Filtering Algorithms (UKF)
ME 469 – Machine Learning & Artificial Intelligence for Robotics
In the first quarter of my graduate program, I took a course on machine learning and artificial intelligence for robotics. All major coding assignments were programmed in Python. This page highlights one project completed throughout the course.
Project 1: Filtering Algorithms
For this project, we provided datasets from a robot platform performing mobile navigation while visually observing landmarks. The ground truth positions for the landmarks were known and were provided for consideration during the measurement update. The robot was freely roaming throughout the environment without any occlusions.
Tasks
The first part of this project focused on generating a motion model. The second part of this project generated a measurement model. Finally, these two were combined with a filtering algorithm. I implemented a Unscented Kalman Filter.
Motion model dead-reckoning
The motion model tested using the commands from Odometry.dat. The results of the entire simulated dataset compared to the groundtruth data is shown in Figure 2. Figure 3 shows the first 10,000 control commands to declutter the scene. Although in Figure 2 it is difficult to tell if the robot is following the correct trajectory, the trajectory in Figure 3 shows that initially the robot is following the same path as the groundtruth data, but without any corrections, the robot veers off course.
Figure 4 starts from a different groundtruth location. This time, from the 20,000th time step in the groundtruth data. Figure 5 shows the first 10,000 control commands to de-clutter the scene. Again, the Figure 5 shows that initially the robot is following the same path as the groundtruth data, but without any corrections, the robot veers off course.
Unscented Kalman Filter (UKF)
The Unscented Kalman Filter uses sigma points to methodically sample and filter nonlinear systems. At a high level, the UKF takes a position represented by a mean vector and covariance matrix. It then selects a fixed number of samples (2n+1) to represent the possible positions of the object. Weights are assigned to these samples corresponding to how likely they are to be the “true” position. The object is passed through the motion model, then the likely position and covariance are “updated” using these weights. This is the new posterior unless measurement data is available. If there is measurement data, a new selection of (2n+1) samples are then selected from that “updated” belief. Those samples are then passed through the sensor model. A new belief is then calculated using the predicted sensor data, the true sensor data, the prior belief, the samples, the weights, and noise. The algorithm then returns the new belief (mean vector and covariance matrix), which can be passed through the algorithm again if more control and/or sensor data is available.
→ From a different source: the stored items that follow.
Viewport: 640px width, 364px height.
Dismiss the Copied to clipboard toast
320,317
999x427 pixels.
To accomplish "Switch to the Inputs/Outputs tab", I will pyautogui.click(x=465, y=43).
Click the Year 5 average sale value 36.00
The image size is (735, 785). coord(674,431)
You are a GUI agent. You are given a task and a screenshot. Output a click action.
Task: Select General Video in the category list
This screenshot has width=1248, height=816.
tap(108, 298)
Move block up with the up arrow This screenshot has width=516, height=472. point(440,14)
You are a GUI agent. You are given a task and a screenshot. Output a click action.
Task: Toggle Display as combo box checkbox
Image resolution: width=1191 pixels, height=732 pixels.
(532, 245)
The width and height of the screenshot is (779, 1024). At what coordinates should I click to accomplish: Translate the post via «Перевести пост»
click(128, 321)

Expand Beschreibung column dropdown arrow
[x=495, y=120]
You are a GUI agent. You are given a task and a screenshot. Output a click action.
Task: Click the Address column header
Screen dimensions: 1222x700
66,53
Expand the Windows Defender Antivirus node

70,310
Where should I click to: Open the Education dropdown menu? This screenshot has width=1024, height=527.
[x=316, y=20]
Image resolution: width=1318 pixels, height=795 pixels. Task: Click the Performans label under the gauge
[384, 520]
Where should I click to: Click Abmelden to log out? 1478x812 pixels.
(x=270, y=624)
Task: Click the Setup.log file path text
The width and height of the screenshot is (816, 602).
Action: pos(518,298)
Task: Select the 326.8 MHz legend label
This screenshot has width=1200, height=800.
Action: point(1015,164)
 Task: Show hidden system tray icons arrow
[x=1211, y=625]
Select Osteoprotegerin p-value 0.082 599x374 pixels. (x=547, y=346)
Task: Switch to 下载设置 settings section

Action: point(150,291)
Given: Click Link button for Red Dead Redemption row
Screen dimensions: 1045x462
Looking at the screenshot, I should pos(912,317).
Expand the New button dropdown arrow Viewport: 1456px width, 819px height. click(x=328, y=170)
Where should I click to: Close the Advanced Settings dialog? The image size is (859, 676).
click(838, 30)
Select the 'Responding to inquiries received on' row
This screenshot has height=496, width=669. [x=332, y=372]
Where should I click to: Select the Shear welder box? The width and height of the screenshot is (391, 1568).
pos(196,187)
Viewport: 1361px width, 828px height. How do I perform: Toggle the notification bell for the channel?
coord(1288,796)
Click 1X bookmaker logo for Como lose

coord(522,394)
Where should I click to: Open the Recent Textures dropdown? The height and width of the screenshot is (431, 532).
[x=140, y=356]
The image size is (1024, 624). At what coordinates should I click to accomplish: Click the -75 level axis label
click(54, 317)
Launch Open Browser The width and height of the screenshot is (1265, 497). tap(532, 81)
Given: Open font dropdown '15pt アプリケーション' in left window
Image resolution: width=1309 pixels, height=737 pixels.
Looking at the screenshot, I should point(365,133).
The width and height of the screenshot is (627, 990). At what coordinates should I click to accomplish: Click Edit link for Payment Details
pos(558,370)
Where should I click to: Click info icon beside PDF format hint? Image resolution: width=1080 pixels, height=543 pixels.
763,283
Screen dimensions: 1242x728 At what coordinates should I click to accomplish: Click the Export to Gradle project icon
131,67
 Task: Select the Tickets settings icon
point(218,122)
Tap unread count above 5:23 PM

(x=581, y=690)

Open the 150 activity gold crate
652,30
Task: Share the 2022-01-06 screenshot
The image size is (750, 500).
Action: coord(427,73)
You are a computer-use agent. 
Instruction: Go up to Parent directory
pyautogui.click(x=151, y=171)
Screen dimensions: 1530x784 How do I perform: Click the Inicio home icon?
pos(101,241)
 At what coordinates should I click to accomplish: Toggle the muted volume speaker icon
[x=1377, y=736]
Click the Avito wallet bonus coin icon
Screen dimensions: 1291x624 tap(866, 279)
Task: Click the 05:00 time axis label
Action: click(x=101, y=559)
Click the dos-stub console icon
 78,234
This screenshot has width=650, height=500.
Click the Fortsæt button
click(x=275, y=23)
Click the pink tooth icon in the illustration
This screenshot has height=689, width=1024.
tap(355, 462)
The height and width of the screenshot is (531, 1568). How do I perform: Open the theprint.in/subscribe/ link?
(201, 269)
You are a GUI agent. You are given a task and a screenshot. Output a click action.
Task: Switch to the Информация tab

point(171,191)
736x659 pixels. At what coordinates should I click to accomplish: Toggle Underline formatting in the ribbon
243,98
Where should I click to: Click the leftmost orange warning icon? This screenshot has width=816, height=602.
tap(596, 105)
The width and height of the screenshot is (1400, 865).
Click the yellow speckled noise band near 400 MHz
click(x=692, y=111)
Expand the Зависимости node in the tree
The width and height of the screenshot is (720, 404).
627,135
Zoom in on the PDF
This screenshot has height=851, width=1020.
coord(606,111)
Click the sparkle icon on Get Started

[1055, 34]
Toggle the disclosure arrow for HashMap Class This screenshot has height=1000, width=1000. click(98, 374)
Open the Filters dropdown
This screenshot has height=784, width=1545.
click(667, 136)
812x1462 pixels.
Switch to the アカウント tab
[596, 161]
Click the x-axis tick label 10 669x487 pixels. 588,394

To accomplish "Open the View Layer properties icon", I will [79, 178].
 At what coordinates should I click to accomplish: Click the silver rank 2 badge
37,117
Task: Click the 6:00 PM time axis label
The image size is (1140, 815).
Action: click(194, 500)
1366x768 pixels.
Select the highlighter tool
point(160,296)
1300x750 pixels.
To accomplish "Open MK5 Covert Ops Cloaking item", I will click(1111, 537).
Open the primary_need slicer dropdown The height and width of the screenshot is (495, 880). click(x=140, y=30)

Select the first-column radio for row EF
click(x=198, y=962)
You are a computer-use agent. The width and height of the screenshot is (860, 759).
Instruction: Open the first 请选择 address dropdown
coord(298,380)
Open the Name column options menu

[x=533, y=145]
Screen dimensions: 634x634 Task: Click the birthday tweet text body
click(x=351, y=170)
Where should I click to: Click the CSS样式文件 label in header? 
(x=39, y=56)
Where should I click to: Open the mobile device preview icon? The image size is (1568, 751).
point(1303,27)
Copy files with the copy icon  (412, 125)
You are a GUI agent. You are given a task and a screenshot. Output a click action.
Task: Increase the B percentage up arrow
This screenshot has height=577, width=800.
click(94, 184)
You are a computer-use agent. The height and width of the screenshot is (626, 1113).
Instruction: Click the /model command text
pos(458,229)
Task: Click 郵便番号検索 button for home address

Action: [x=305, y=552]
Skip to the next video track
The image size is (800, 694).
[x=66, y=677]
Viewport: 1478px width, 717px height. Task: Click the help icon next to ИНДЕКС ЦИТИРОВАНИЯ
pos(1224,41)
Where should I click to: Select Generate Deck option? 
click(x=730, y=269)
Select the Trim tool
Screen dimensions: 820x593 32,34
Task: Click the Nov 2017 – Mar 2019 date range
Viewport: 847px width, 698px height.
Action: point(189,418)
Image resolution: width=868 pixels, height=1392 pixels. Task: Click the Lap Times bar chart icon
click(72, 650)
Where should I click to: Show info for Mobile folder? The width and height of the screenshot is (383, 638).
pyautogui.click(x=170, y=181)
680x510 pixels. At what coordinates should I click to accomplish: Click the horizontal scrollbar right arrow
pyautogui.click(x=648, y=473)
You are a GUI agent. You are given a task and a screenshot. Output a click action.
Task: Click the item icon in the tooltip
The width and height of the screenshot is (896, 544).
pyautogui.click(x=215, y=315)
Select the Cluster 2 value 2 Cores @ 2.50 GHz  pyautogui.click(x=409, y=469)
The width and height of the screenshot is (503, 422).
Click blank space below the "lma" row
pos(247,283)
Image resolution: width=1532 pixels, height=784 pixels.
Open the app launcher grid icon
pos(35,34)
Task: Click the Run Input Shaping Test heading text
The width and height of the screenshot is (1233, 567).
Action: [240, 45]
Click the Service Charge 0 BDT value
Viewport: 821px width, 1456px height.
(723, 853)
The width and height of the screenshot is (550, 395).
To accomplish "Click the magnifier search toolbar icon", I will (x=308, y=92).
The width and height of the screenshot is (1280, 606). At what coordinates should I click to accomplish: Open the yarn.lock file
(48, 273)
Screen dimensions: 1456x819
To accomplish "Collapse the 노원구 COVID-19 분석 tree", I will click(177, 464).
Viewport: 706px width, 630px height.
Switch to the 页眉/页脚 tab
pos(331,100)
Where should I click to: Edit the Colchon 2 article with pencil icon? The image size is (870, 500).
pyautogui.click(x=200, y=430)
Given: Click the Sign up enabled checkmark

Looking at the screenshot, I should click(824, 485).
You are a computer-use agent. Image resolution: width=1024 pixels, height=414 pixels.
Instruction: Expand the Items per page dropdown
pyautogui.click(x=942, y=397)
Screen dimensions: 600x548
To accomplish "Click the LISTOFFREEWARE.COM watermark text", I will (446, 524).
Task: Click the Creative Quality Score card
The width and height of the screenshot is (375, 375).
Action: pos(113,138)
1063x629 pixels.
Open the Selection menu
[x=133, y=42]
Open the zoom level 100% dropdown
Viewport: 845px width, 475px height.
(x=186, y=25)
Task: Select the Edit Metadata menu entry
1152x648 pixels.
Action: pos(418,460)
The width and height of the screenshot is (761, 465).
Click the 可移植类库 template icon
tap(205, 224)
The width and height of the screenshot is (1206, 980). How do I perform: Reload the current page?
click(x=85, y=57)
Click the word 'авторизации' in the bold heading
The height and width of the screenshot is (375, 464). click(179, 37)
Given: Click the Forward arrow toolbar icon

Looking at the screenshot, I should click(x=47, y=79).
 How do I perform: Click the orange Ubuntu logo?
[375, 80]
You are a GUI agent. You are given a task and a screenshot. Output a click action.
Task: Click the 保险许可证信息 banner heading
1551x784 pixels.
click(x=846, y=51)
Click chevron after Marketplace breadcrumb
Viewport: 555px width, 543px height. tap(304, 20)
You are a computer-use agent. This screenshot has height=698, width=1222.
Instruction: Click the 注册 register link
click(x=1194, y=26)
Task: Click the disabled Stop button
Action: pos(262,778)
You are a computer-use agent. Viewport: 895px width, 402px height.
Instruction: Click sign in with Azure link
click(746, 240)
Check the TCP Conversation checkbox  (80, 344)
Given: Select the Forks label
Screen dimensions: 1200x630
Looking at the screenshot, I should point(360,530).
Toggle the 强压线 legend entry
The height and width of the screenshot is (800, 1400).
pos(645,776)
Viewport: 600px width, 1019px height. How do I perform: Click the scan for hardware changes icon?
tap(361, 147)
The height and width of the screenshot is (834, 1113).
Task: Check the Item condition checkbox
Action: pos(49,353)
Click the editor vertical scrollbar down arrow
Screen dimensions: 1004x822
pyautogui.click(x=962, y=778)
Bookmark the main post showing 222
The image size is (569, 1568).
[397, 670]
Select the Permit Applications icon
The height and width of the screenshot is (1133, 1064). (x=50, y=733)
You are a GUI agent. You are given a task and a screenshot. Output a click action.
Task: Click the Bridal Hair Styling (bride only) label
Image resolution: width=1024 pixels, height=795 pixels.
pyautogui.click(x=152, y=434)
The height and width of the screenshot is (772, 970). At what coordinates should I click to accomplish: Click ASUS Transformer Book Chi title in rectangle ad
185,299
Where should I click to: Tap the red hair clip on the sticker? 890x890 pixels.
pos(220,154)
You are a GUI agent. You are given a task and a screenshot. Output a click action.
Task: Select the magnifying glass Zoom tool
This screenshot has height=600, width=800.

My interpretation of the algorithm is shown in the flow chart below. After the flow chart, the inputs, outputs and parameters for the overall UKF as well as the sub-modules are listed.
This Unscented Kalman Filter Algorithm is based on the algorithm presented in Table 3.4, pg 70 of Probabilistic Robotics [2]. Wan’s paper on the Unscented Kalman Filter was also referenced to better understand the UKF [3]
Filter implementation
I phased the implementation of the UKF to ensure I understood what was being controlled by each step. First, I ran the UKF through module 3 with 𝑄𝑡 =diag(0,0,0) (i.e. no noise) to compare the result to the plots from section A.3. Due to the lack of noise, the matrix square root had to be computed with the slower, sqrtm function. By inspection, Figure 7 is the same as Figure 3. Then, I added white noise to the filter with 𝑄𝑡 =diag(1,1,1), which slightly changed the shape of the trajectory as is shown in Figure 8
Then, I added in the measurement model with 𝑅𝑡 = diag(1,1). By inspection of Figure 9, the addition of the sensor model clearly improved the trajectory, as the simulated path now stays within the range of the landmarks. The scene is so crowded that it is difficult to see what is happening, so Figure 10 plots the same parameters as Figure 9, but only displays the first 30,000 samples. Figure 10 shows 3X the number of samples as Figure 3. Although the trajectory might not totally match up, the end point is consistent.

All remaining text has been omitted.